— PASSAGE TO READ —
*-*-*

MARSHALL - Monday started out with area temperatures around minus five degrees, and as low as minus 11, and it's not going to get much better through the week, as temperatures are expected to remain well below freezing.
The National Weather Service office in Chanhassen warns, "Frigid temperatures and gusty winds will allow wind chill values to range from -25 to -50 degrees through Monday morning across much of North Dakota and Minnesota as well as northeast South Dakota and north central Iowa. This will lead to dangerous outdoor conditions, including the threat for frostbite and possibly hypothermia or death."
Though most of us work inside these days, there are still crucial jobs that have to be done outside no matter the weather.
Photo by Karin Elton
A bank thermometer in Marshall showed a frigid 1 degree Monday afternoon.
Tim Ronan started his Monday getting a cable modem back online for Charter Communications.
"I know it's going to be like this all day long," Ronan said, "You dress warmly and you just do it. That's all you can do."
For some, work alternates between indoors and outdoors, or in and out of a heated vehicle. While this protects against long exposure to the cold, it presents its own problems.
Marv Verschelde is a commercial route driver for Southwest Sanitation. On Monday he has 60 stops, at each of which he has to get out of his rear-end loader and do work which is often fairly strenuous.

*-*-*

— DATA SECTION —
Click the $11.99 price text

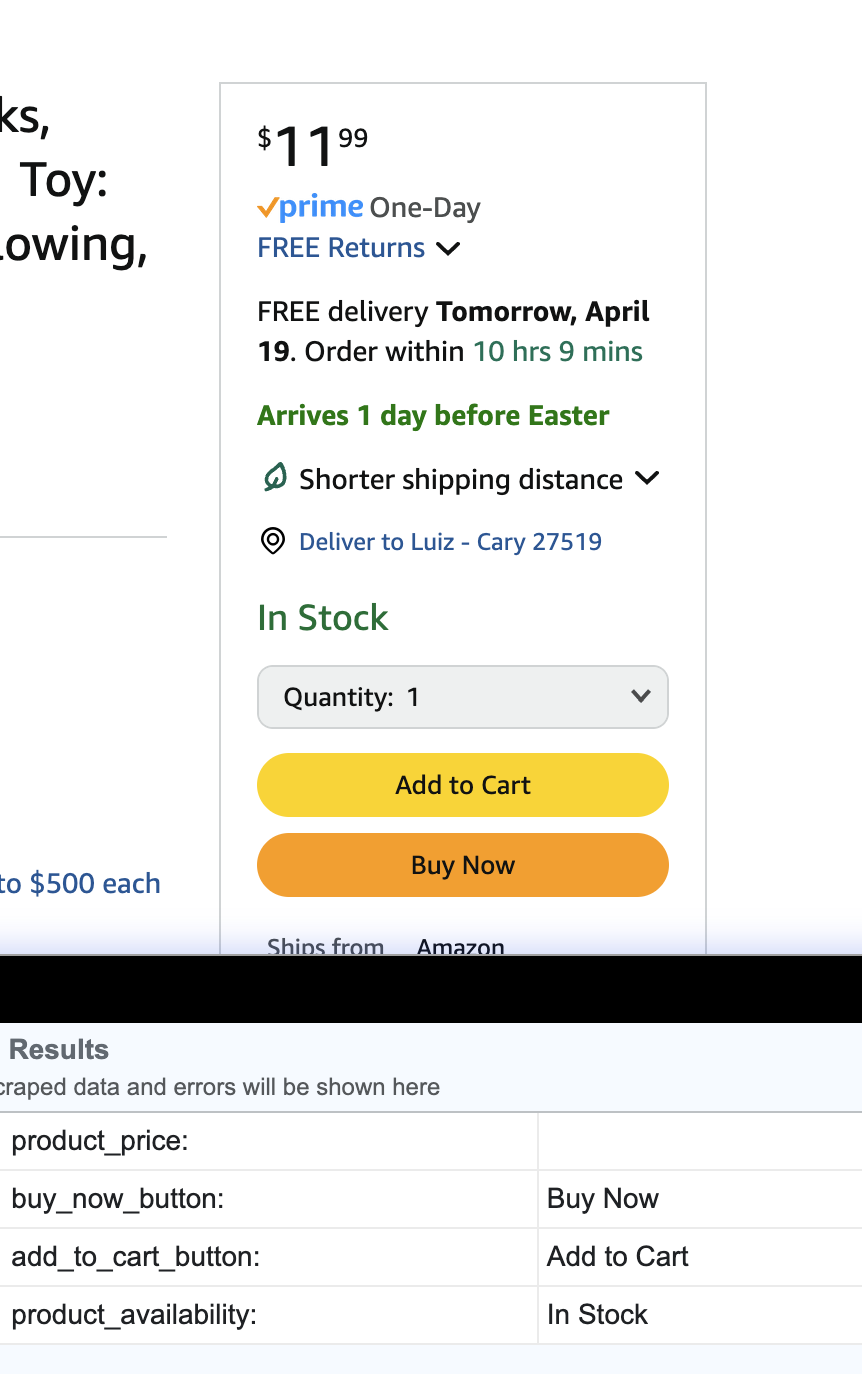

*-*-*

— GOAL —
Answer these questions about the Marshall cold-weather article:
(a) Where is the National Weather Service office that issued the warning?
(b) What temperature did a bank thermometer in Marshall show Monday afternoon?
(c) How many stops does Marv Verschelde have on Monday?
Rely only on the Marshall cold-weather article, not on the data.

— EXERCISE SOLUTION —
(a) Chanhassen
(b) 1 degree
(c) 60